Saved entries:
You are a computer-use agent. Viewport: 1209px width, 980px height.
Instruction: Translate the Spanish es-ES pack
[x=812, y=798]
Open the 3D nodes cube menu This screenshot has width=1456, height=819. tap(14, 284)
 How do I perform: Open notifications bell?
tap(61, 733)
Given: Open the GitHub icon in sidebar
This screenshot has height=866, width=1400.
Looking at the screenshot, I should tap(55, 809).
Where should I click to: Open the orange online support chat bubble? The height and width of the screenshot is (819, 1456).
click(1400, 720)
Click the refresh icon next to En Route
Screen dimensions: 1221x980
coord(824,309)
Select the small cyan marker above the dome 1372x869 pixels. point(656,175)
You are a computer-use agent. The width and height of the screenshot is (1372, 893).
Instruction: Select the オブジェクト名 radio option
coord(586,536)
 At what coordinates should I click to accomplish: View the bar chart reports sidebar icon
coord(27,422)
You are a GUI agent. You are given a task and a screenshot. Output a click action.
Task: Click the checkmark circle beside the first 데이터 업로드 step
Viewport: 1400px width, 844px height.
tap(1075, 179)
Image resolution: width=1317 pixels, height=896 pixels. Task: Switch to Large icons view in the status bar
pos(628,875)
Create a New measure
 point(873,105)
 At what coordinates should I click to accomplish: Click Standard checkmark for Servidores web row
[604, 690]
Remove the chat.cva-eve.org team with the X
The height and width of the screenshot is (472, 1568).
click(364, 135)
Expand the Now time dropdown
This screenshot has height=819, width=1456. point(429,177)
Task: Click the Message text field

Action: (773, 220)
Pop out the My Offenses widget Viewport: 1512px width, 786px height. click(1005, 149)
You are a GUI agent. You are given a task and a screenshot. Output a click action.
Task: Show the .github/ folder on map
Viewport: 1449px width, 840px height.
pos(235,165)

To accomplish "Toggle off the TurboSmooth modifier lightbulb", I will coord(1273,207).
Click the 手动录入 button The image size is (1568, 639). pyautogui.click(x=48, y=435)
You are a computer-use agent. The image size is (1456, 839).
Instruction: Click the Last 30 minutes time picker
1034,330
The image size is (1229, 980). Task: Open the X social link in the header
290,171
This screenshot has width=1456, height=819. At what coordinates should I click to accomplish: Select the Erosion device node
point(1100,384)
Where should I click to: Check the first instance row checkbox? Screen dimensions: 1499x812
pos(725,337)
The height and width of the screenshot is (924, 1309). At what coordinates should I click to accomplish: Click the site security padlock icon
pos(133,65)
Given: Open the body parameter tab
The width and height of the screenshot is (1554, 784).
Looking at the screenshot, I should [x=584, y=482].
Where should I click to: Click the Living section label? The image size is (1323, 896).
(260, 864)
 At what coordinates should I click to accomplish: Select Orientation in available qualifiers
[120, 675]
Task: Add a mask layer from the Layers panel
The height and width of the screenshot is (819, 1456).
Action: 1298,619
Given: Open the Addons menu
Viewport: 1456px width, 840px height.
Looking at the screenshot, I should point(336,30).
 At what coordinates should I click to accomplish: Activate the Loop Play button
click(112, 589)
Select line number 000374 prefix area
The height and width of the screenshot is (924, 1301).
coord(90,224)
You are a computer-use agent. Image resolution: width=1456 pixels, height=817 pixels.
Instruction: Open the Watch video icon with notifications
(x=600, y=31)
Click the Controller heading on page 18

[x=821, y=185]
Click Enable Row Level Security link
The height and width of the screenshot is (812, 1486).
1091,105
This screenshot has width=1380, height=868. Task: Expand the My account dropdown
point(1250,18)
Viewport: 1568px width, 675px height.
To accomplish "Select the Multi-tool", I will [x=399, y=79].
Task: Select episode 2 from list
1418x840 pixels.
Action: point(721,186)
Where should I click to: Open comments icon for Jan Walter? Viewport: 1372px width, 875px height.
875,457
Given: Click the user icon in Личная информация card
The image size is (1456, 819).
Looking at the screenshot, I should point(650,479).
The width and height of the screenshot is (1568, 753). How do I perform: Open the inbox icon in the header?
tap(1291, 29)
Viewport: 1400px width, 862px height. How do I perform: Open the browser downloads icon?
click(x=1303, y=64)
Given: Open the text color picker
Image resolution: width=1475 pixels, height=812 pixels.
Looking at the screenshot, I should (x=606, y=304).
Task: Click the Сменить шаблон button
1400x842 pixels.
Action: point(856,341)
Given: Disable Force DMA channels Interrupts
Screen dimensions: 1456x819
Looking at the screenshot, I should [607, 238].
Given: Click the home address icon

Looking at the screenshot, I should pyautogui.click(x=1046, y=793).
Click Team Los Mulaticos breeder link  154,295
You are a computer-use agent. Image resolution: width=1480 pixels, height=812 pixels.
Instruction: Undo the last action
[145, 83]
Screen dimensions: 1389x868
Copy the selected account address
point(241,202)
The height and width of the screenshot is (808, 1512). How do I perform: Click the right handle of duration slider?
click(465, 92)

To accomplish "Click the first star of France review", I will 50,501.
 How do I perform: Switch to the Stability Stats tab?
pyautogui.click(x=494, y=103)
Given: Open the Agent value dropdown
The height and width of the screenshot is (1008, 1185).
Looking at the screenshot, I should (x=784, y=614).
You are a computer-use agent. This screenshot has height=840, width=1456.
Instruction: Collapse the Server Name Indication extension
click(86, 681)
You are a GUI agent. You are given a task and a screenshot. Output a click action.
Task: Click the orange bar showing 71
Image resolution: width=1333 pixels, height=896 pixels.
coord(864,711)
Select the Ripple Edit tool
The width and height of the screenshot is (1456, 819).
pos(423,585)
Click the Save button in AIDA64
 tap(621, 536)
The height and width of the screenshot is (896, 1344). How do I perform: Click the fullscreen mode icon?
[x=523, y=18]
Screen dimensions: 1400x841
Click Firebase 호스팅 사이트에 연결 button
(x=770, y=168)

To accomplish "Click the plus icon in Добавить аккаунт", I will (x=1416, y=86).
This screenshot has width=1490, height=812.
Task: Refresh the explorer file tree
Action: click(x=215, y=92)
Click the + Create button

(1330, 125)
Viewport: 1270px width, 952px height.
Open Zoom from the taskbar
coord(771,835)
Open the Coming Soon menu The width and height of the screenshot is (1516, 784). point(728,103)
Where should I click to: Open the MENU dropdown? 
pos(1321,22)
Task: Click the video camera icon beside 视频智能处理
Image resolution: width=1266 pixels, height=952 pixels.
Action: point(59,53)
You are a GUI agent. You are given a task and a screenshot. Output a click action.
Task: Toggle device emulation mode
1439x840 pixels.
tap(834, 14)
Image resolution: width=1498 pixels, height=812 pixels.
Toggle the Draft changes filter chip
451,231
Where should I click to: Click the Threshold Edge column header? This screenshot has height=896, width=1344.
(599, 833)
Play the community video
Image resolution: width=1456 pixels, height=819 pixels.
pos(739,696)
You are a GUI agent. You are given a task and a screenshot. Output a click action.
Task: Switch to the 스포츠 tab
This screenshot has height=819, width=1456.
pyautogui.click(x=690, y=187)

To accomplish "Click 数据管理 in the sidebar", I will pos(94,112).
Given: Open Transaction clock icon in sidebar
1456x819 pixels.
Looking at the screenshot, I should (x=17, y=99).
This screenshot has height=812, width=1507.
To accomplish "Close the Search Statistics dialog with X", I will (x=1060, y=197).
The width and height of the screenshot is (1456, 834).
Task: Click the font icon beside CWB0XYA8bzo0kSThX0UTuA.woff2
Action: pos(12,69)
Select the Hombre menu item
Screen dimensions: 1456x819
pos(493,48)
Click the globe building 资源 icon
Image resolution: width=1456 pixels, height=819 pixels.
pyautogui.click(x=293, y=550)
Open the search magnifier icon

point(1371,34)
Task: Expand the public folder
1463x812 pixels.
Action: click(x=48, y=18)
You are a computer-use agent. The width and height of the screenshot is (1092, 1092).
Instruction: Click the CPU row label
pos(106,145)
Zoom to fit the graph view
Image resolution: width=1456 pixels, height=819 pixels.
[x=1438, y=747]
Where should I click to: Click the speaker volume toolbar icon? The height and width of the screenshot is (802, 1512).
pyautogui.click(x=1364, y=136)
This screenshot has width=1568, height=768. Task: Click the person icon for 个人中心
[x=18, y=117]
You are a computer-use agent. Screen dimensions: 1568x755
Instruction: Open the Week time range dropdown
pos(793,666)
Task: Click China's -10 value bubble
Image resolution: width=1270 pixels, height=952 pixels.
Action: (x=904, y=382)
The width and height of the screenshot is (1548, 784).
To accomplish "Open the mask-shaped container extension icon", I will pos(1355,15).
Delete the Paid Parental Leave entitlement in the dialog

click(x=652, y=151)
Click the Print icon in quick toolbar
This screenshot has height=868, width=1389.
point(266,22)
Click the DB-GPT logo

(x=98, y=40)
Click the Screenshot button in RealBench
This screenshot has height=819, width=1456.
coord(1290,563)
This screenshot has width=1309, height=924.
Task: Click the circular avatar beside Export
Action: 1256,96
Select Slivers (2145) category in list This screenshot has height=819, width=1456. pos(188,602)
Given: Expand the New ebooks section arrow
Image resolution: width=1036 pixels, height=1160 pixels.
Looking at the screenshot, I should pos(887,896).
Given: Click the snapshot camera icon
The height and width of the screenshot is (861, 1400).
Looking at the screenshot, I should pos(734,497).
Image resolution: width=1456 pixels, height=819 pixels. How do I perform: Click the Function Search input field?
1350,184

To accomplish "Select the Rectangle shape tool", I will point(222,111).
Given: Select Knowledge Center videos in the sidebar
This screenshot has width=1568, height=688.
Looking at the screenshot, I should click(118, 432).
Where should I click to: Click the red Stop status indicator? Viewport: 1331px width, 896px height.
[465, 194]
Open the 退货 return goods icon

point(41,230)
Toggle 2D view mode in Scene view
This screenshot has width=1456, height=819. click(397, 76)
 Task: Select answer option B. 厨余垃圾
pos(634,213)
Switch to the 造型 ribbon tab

§ **Requirement**
From the records, copy out each line that includes the string "folder".

§ **Response to this exercise**
Task: Show the .github/ folder on map
Task: Expand the public folder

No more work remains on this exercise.